The Clergy Corporation, or the Clergy Reserve Corporation of Upper Canada, existed to oversee, manage and lease the Clergy reserves of Upper Canada, a large amount of land in Upper Canada that had been put aside for the Anglican and later Protestant churches. The main operations of the corporation were to collect rents on these lands, receive petitions, answer inquiries and settle all disputes arising from the clergy land.

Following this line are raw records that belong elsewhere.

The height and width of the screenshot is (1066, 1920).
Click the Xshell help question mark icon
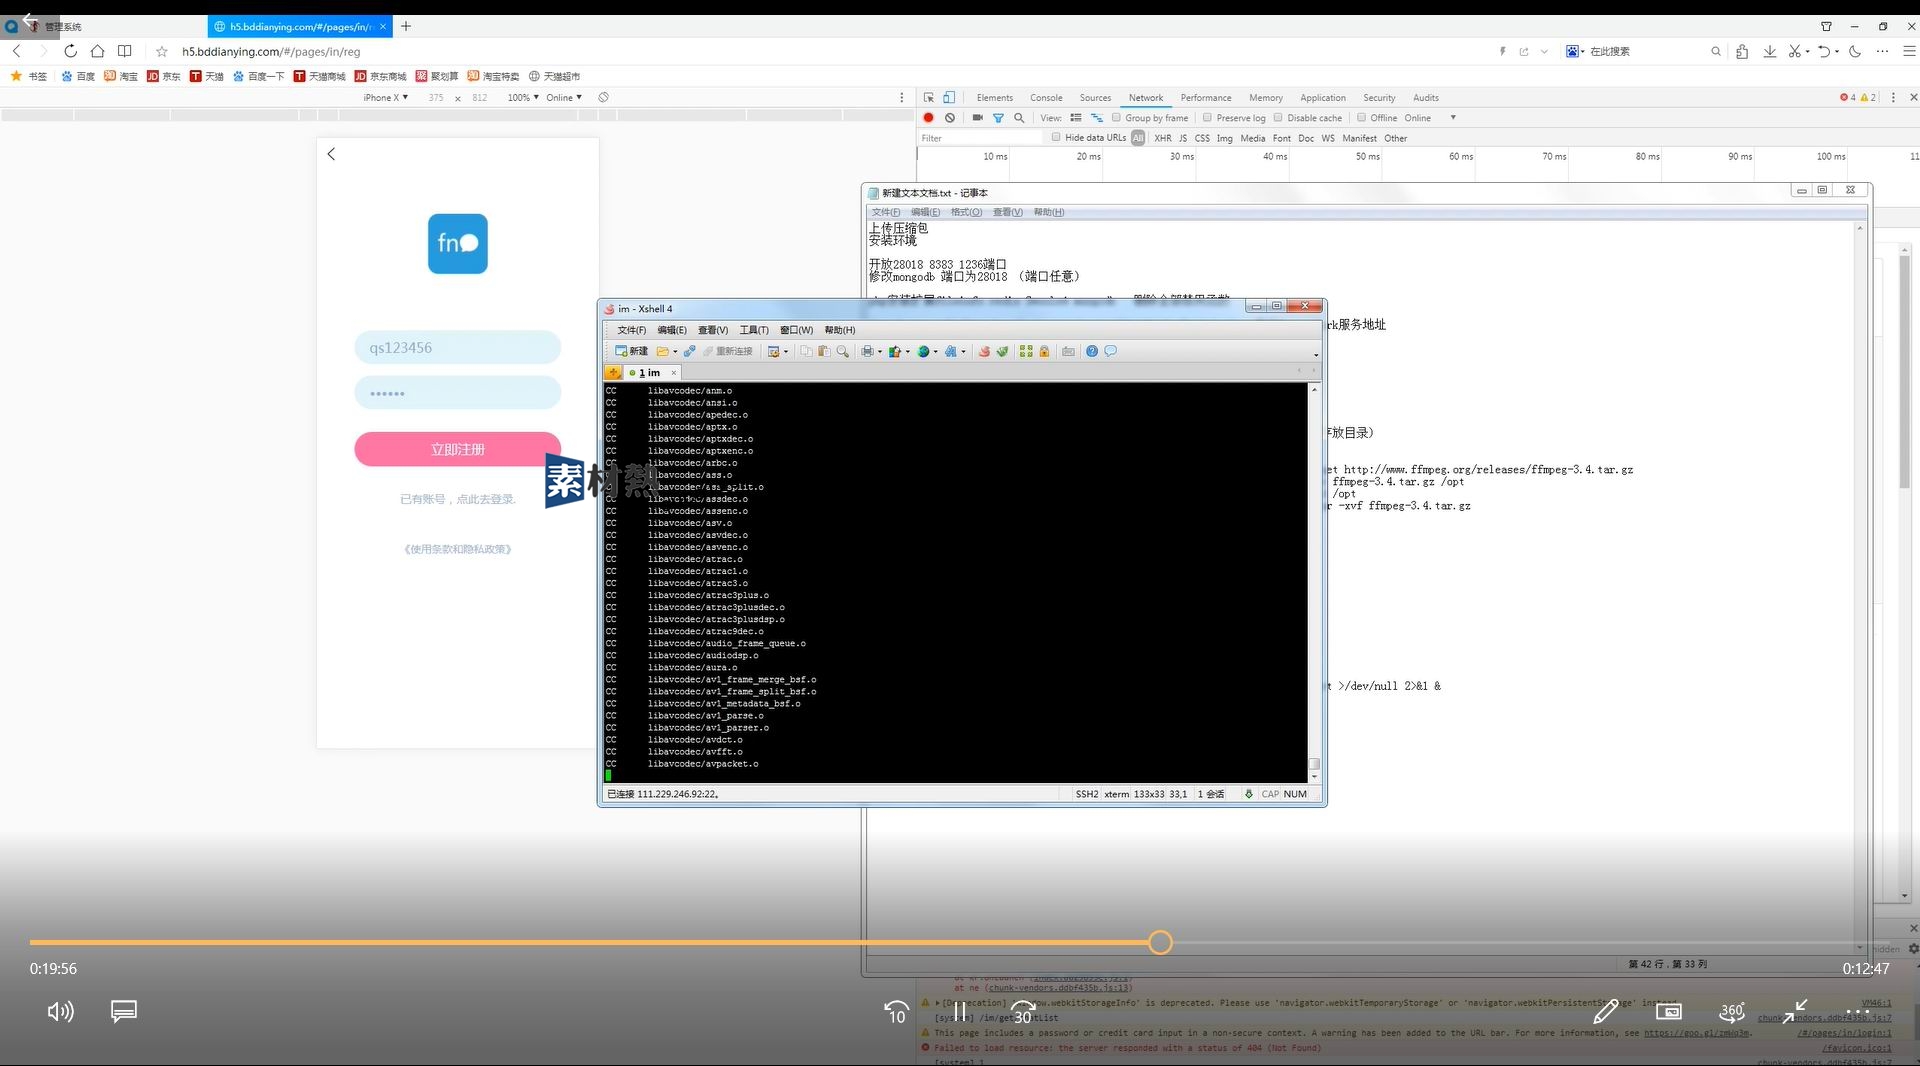click(1092, 352)
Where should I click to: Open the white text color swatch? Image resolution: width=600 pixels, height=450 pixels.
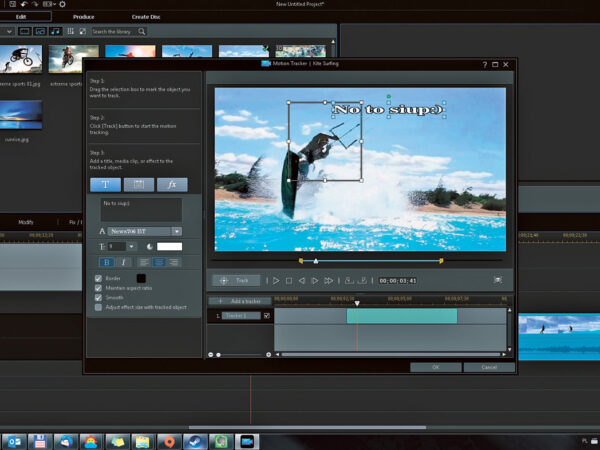pos(169,246)
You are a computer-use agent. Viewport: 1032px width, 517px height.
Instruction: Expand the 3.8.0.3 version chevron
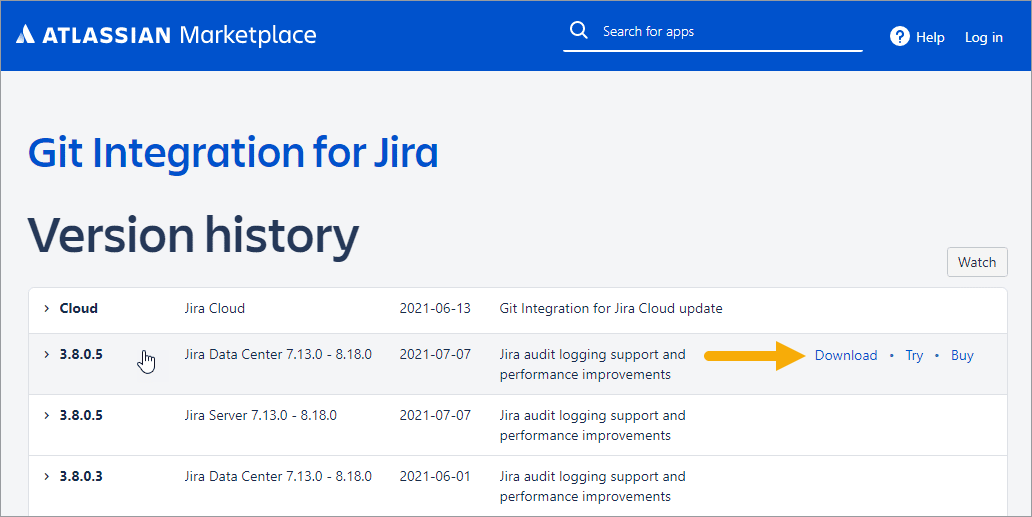pyautogui.click(x=46, y=477)
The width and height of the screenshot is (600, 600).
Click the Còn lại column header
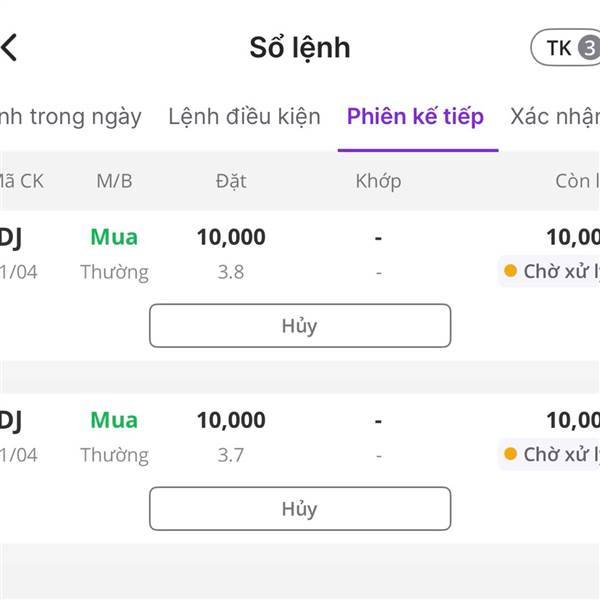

There was similarly a Clergy Corporation of Lower Canada.

==History==

The corporation began as a body in 1818, when it was established by the Upper Canada Executive Council. It was officially commissioned by Lieutenant Governor Sir Peregrine Maitland in 1819. Its origin stemmed from a strict interpretation of the Constitutional Act of 1791 by the Family Compact, led by John Strachan, to keep the clergy reserves for the Church of England.
The new Corporation had twelve members: the Bishop of Quebec, who acted as chair, both the Inspector and Surveyors General, the Rectors of York, Kingston, Niagara, Grimsby, Cornwall, Ancaster, Hamilton and Newcastle, and two other members of the Anglican clergy. The Corporation directed the local sheriffs to collect the various rents.

The first meeting of the corporation was held at York on 25 March 1820. Stephen Heward, who was Auditor General of Land Patents, was appointed Secretary Receiver of the corporation. Five years later the Executive Council ordered that the corporation should cease making any new leases of the reserves, as it had been thought that the land would be sold to the Canada Company. This option was championed by Egerton Ryerson, who was upset at the state of the reserves and wanted them to be available to the Methodists. In August 1828 Heward, the Secretary Receiver, died and was succeeded by George Herchmer Markland.

The issuance of new leases resumed in April 1829. However this only continued until 1832, when the Lieutenant Governor advised the corporation to discontinue the issuance of leases after a bill was passed to combine the clergy reserves with Crown land. At this point, Markland was appointed Inspector General and a new Secretary Receiver, Thomas Baines, was appointed by the Lieutenant Governor in 1833. With no new leases being issued, the actions of the corporation were confined to overseeing former leases, which had not yet become very lucrative. Baines undertook a plan to change this and appointed Clerks of the Peace as District Commissioners to undertake a survey of each individual lot in Upper Canada.

The result of this was a huge increase in lease revenues, but the full amount of rent was still unattained. In view of this and increased pressure against the idea of Anglican clergy lands held by the Family Compact, the Executive Council decided in 1838 to dissolve the corporation and to transfer Baines into the Crown Lands Department, where he would continue to oversee the collection of payments in arrears on clergy reserve leases and oversee the sale of Crown land in Upper Canada. At this point both the Clergy Corporation and the Clergy Reserves were largely dissolved; the lands were officially secularized in 1854.